▸ TASK OBJECTIVE: Please list each line in the material below that contains the word "Open".
** start MATERIAL PROVIDED **
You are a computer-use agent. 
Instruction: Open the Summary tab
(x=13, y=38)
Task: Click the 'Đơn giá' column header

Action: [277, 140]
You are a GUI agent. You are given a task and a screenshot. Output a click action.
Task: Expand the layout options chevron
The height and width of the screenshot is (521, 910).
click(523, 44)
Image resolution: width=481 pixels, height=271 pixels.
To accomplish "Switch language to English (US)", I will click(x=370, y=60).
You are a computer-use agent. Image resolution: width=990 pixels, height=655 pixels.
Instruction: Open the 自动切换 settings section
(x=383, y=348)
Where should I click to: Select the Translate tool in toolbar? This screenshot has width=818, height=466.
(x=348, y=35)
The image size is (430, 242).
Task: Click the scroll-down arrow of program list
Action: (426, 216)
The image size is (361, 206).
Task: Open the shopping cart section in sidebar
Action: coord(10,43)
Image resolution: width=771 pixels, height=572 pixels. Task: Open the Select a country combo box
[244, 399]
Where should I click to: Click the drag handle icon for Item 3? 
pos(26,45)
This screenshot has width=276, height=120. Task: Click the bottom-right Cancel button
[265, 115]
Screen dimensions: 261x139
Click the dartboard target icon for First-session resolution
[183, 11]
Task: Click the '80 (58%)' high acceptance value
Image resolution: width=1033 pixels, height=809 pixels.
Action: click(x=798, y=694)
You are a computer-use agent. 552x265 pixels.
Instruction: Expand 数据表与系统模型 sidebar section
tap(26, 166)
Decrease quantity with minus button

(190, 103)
** end MATERIAL PROVIDED **
▸ TASK RESULT:
Instruction: Open the Summary tab
Instruction: Open the 自动切换 settings section
Task: Open the shopping cart section in sidebar
Image resolution: width=771 pixels, height=572 pixels. Task: Open the Select a country combo box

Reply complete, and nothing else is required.